だけど、リボーンさんは私の提案が気に入らなかったらしい。一瞬だけ眉をひそめたのを、私は見逃さなかった。
兄さんに聞こえない様に、小声で話す。
「……大丈夫なのか、雪菜」
『いやだなリボーンさん、これぐらい平気ですよ』
何故だか、兄さんには知ってほしくなかったんだ。
絶対に、心配をかけてしまうから。
私はそのまま、無言で足を踏みしめた。力がこもってくるのが、ハッキリと分かる。
『……行きます』
サアァァ、といつの間にか吹き始めていた風が一層強く吹いたのを合図に、足に力を入れて飛び出した。
兄さん達と一緒に立っていた岩が一気に遠ざかり、崖が一瞬で目の前に迫る。
「……って、えええぇぇぇぇえええええええッ?!!」
「うるせぇぞ」
「ぶッ!!」
二人の会話内容からして、どうやら兄さんはリボーンさんに蹴られたようだった。
続けて、バシャァン、と言う水音も聞こえてくる。……兄さん、まさか川に落ちたの。
だけど我慢だ私! この壁さえ登り終えれば、兄さんをすぐに助けられるんだ!
私は足場になっていた岩を台に飛び上がり、新しい足場を見つけては飛び、見つけては飛びを繰り返した。

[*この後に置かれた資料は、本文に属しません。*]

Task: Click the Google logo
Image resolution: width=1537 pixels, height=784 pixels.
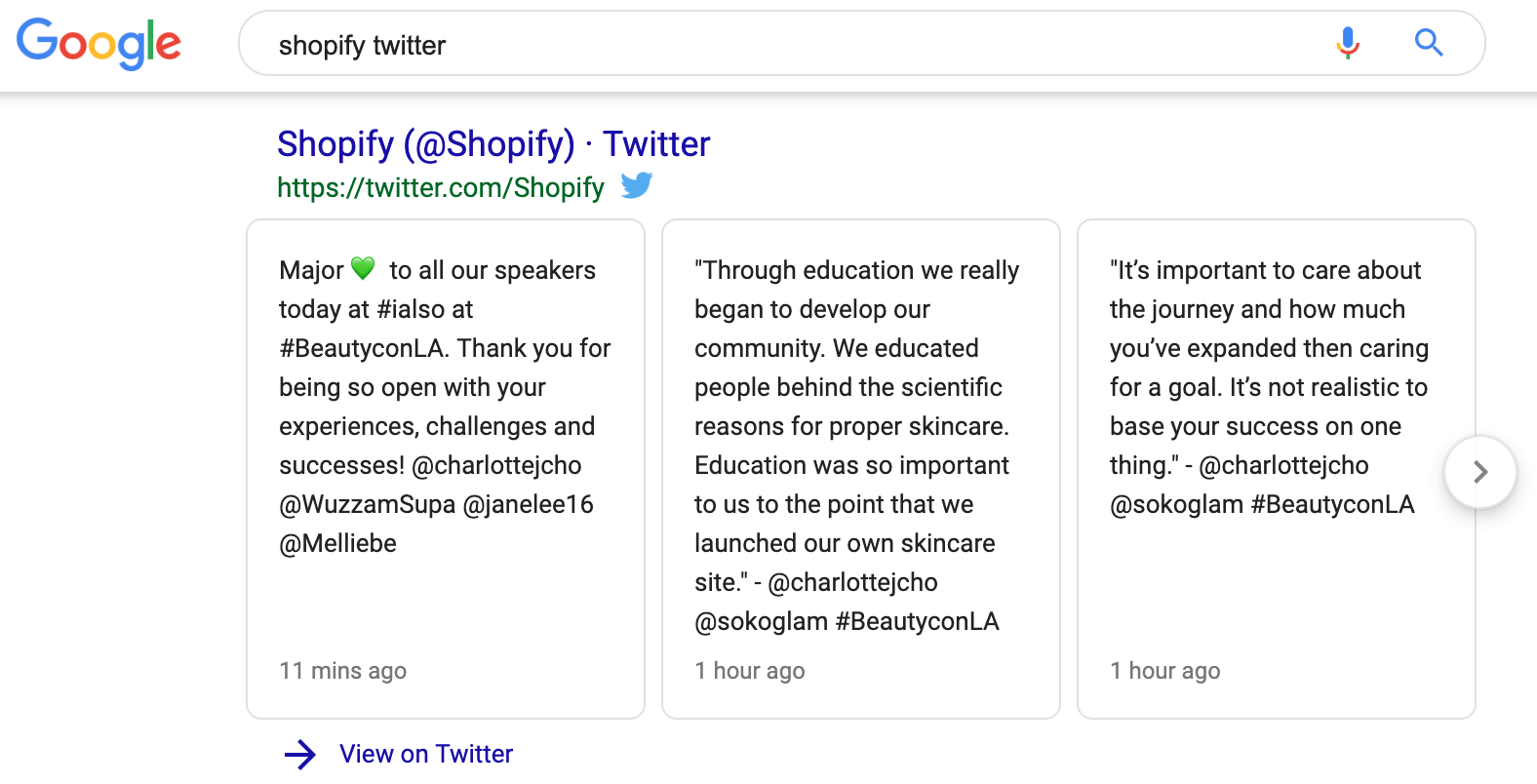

そうしていると、あっという間に崖の頂上は近づいて来る。
すると、後少しと言う所で兄さんの驚きに染まった叫びが聞こえて来た。
「うわっ、え?! は?! えぇ?! セツ、何時の間にそんな上まで行ったの?!!」
「これが噂の身体能力だな……」
「え、リボーンなんか言った?」
「……いや、何でもねぇぞ」
リボーンさん私には聞こえてますよ……。
そんな呟きを心に秘め、崖の頂上から七メートルほど距離がある石を踏む。……この距離なら、行ける。
最後の一飛びの為に今までより少し力を強めに飛ぶ。ちょっとやり過ぎたかなとも思った。
案の定、私の体は軽々と崖を越え、少し経ってから落下し着地した。……まぁまぁかな……やっぱりちょっと遅かったかな……。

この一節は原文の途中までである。